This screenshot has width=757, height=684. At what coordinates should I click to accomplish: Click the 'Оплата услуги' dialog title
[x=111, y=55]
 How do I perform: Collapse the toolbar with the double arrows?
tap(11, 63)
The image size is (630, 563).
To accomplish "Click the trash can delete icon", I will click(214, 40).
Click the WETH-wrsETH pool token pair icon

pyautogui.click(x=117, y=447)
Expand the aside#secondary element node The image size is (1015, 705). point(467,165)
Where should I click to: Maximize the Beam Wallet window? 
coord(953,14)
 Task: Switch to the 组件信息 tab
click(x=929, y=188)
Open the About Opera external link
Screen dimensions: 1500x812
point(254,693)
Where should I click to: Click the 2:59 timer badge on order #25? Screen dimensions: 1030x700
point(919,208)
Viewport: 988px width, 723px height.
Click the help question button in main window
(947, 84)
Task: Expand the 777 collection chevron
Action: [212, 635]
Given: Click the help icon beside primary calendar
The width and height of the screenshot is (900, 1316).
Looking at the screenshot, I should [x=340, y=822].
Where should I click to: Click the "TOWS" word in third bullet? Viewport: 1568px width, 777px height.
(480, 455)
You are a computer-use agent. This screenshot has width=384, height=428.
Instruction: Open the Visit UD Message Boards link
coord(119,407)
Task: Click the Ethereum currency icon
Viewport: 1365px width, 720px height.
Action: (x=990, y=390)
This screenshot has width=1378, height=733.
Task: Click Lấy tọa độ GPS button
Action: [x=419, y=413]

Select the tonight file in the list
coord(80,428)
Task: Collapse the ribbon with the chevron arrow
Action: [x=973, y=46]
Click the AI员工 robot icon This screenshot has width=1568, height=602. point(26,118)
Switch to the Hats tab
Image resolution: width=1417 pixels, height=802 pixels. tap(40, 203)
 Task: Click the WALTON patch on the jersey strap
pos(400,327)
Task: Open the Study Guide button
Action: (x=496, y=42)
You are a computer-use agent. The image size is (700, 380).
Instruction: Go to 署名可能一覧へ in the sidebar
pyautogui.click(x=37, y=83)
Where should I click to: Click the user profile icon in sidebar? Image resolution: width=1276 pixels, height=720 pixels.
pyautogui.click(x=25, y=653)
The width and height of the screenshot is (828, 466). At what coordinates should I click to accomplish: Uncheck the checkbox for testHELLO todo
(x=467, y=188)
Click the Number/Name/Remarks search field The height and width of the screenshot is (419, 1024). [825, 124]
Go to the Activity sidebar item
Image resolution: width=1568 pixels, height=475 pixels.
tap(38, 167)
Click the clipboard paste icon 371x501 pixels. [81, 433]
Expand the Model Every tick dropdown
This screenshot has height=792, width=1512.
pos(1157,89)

++++++++++

Each line of the material must be copied exactly.

This screenshot has width=757, height=684. At what coordinates should I click to accomplish: Click the 'Оплата услуги' dialog title
[x=111, y=55]
 How do I perform: Collapse the toolbar with the double arrows?
tap(11, 63)
The image size is (630, 563).
To accomplish "Click the trash can delete icon", I will click(214, 40).
Click the WETH-wrsETH pool token pair icon

pyautogui.click(x=117, y=447)
Expand the aside#secondary element node The image size is (1015, 705). point(467,165)
Where should I click to: Maximize the Beam Wallet window? 
coord(953,14)
 Task: Switch to the 组件信息 tab
click(x=929, y=188)
Open the About Opera external link
Screen dimensions: 1500x812
point(254,693)
Where should I click to: Click the 2:59 timer badge on order #25? Screen dimensions: 1030x700
point(919,208)
Viewport: 988px width, 723px height.
Click the help question button in main window
(947, 84)
Task: Expand the 777 collection chevron
Action: [212, 635]
Given: Click the help icon beside primary calendar
The width and height of the screenshot is (900, 1316).
Looking at the screenshot, I should [x=340, y=822].
Where should I click to: Click the "TOWS" word in third bullet? Viewport: 1568px width, 777px height.
(480, 455)
You are a computer-use agent. This screenshot has width=384, height=428.
Instruction: Open the Visit UD Message Boards link
coord(119,407)
Task: Click the Ethereum currency icon
Viewport: 1365px width, 720px height.
Action: (x=990, y=390)
This screenshot has width=1378, height=733.
Task: Click Lấy tọa độ GPS button
Action: [x=419, y=413]

Select the tonight file in the list
coord(80,428)
Task: Collapse the ribbon with the chevron arrow
Action: [x=973, y=46]
Click the AI员工 robot icon This screenshot has width=1568, height=602. point(26,118)
Switch to the Hats tab
Image resolution: width=1417 pixels, height=802 pixels. tap(40, 203)
 Task: Click the WALTON patch on the jersey strap
pos(400,327)
Task: Open the Study Guide button
Action: (x=496, y=42)
You are a computer-use agent. The image size is (700, 380).
Instruction: Go to 署名可能一覧へ in the sidebar
pyautogui.click(x=37, y=83)
Where should I click to: Click the user profile icon in sidebar? Image resolution: width=1276 pixels, height=720 pixels.
pyautogui.click(x=25, y=653)
The width and height of the screenshot is (828, 466). At what coordinates should I click to accomplish: Uncheck the checkbox for testHELLO todo
(x=467, y=188)
Click the Number/Name/Remarks search field The height and width of the screenshot is (419, 1024). [825, 124]
Go to the Activity sidebar item
Image resolution: width=1568 pixels, height=475 pixels.
tap(38, 167)
Click the clipboard paste icon 371x501 pixels. [81, 433]
Expand the Model Every tick dropdown
This screenshot has height=792, width=1512.
pos(1157,89)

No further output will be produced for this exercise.